Es regnet jede Menge Schimpfwörter zu diesem Schiedwedder. „Es gießt wie aus Kübeln“ und „bei dem Wetter schickt man keinen Hund vor die Türe“ (meinen erst Recht nicht), und die Franzosen nehmen da gar kein Blatt vor den Mund: „Il pleut comme vache qui pisse.“ – frei nach Schnauze: „Es gießt, als wenn Kühe pissen.“ Nette Vorstellung, oder? ;-)
Ich komme ja nicht von ungefähr zu diesem Thema. Es ist Wochenende und ich hocke drinnen, kann nichts im Garten machen. Natürlich freue ich mich für meinen Garten, dass es so schön regnet und auch für meine Wasserkostenabrechnung. Aber mal ganz ehrlich: Muss das echt am Wochenende sein? Montag bis Freitag hätte der Regen 5 Tage, um sich auszutoben. Aber ich wette mit euch, Montag scheint die Sonne. Nicht, dass die Pflanzen das nicht nötig hätten nach dem vielen Regen – die wachsen dann bestimmt wunderbar. Aber die haben auch keine 40-Stunden-Woche.
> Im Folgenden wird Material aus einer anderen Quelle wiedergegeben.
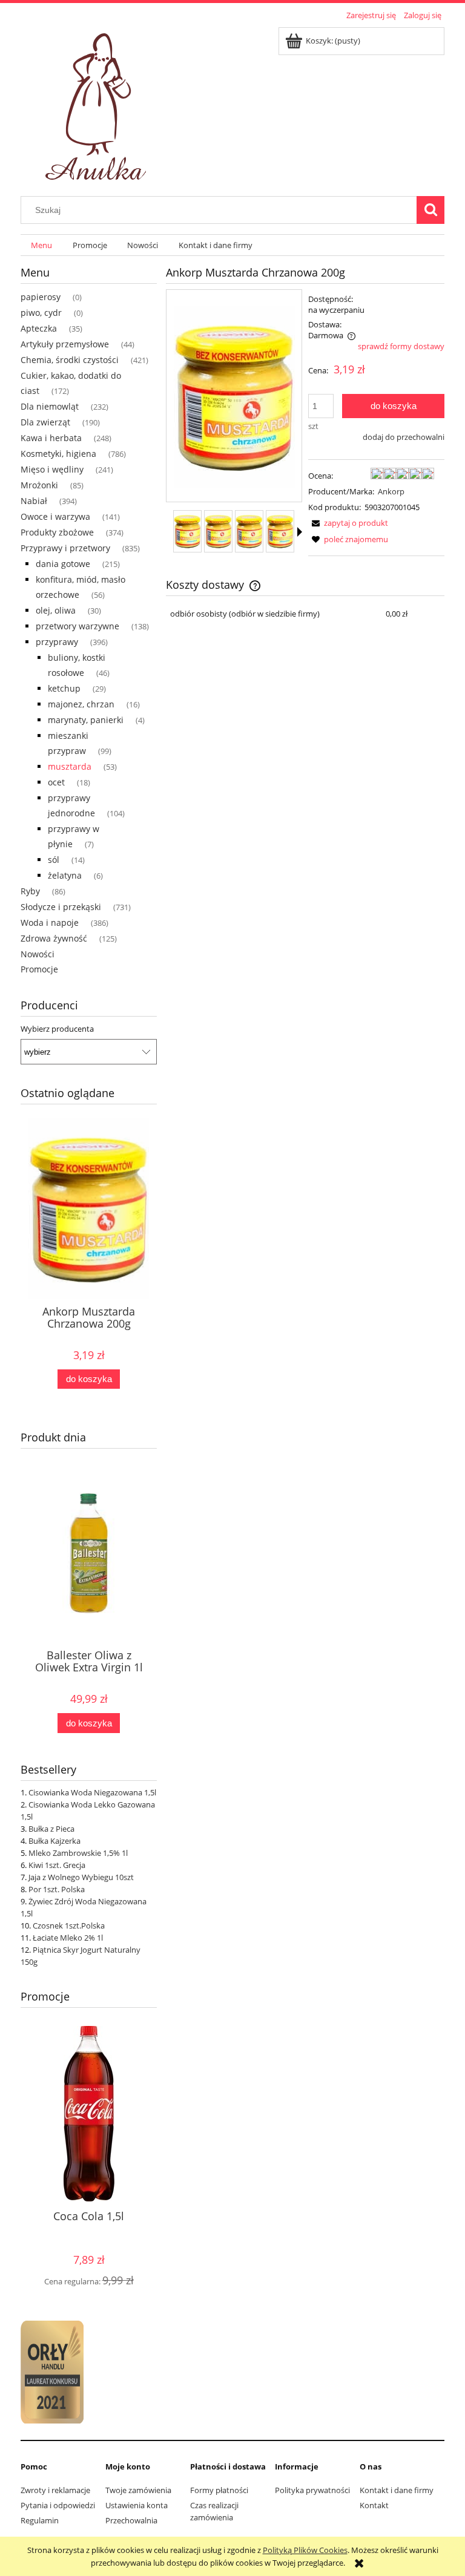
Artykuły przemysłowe (65, 344)
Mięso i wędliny (52, 469)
Da sich meine Lust, mich länger aus Bett oder Sofa zu erheben, erheblich iin Grenzen hält, darf Männe heute kochen:

Regenwetter-Bacon mit Sturmböen-Spiegelei

Für 2 Personen:

  • 6 Bio-Eier
  • 200g Bio-Bacon

Und für den Frische-Kick (ich geb’s zu, den Salat hab‘ ich gemacht, sonst hätte es ihn nicht gegeben):

  • 5 Tomaten
  • 1 Frühlingszwiebel
  • Bio-Feta
  • Olivenöl
  • weißer Balsamico-Essig
  • Salz & Pfeffer

Erst den Bacon sehr knusprig anbraten, dann im ausgelassenen Fett die Spiegeleier braten. Fragt mich nicht, was mein Freund anders macht als ich, aber bei Bacon & Ei muss definitiv ER an den Herd, das schmeckt 1000 mal besser!

Tomaten und Feta grob würfeln, Frühlingszwieben in Ringe schneiden und mit den restlichen Zutaten alles abschmecken.

P.S.: Wie heißt es so schön? „Leben heißt nicht, zu warten, bis der Sturm vorüberzieht, sondern zu lernen, im Regen zu tanzen.“ – ich bin dann mal im Regen moshen! (Ich und tanzen. Ihr kennt mich.)